On 02/01/2014, at 12:44 PM, srean wrote:

> 
> Cause it's work for me. And you're making me responsible.
> Felix is a community project.
> 
> Pull request doesnt preclude it from being a community project, in fact that 
> seems to be the de facto way to collaborate on Github. I like the 
> psychological safety net that it offers and its easy to review, solicit 
> commentary and optionally merged. Whats not to like ?

Go for it :-)

Of course, you will also have to synchronise what you're doing with
what I'm doing. 

What I don't like is that a pull request can have a LOT of changes
in it.
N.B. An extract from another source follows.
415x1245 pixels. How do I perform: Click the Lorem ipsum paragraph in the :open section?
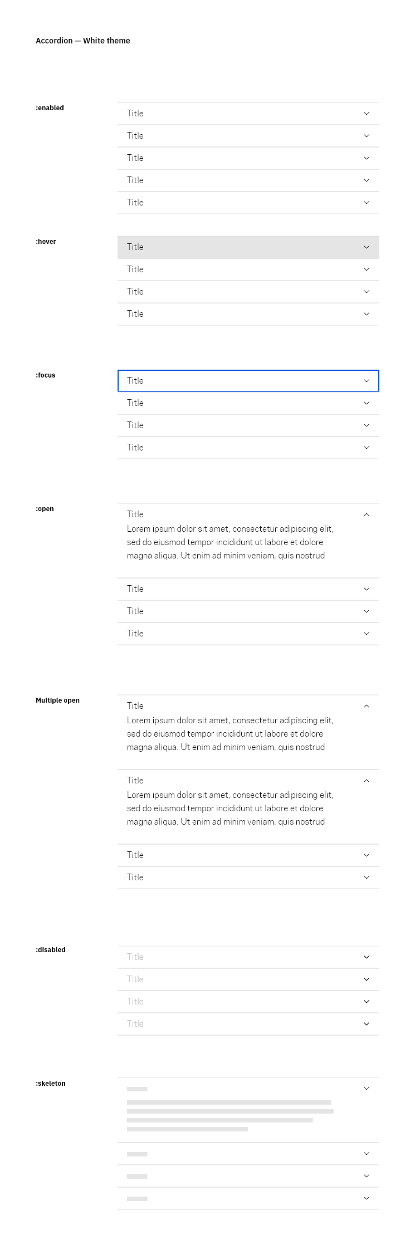pos(230,542)
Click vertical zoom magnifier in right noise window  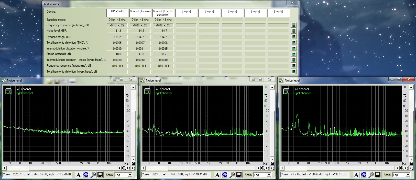pos(411,163)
So unlike small commits TL;DR.


> I dont really know how they implement it, for one thing I do know is that 
> they do not use a spaghetti stack. Walter Brights view has been that it is 
> unnecessary on a 64 bit m/c. Rust seems to have movied in that direction too.

Well until recently all phones used 32 bit ARM processors.
Certainly 64 bit address space helps run more threads.

But Felix can run millions of fthreads and you NEED that for
a telco environment, and you NEED that for games.

1 million fibres on a machine stack swapping system is at
least 4K x 1M = 4G of address space. Dont forget most x86_64
chips do not output 64 bits of bus. Registers are 64 bit, the actual
address space available is less.

If all those threads are lightly used by context switches are
frequent you effectively have no cache. Whereas heap allocated
small object provide better localisation.

Also note, your VM will be clobbered with one VM entry per page
you're going to need 1M VM entries. That's way more than Home
Windows offers AFAIK.  Not sure about Linux or OSX, but most OS have
limits on VM page map size. x86_64 can actually virtualise second level
page maps, so an actual memory access could require two page loads
(one for the page map and one for the actual memory).

Just to get an idea .. my Macbook Pro only HAS 2G of ram.
Also don't forget C does NOT allow malloc() to return demand
paged memory. Malloc has to return actual memory.

So 1 million threads are going to use 4G minimum memory.

Felix can run with much less memory and address space,
and there's no limit how big a stack can get.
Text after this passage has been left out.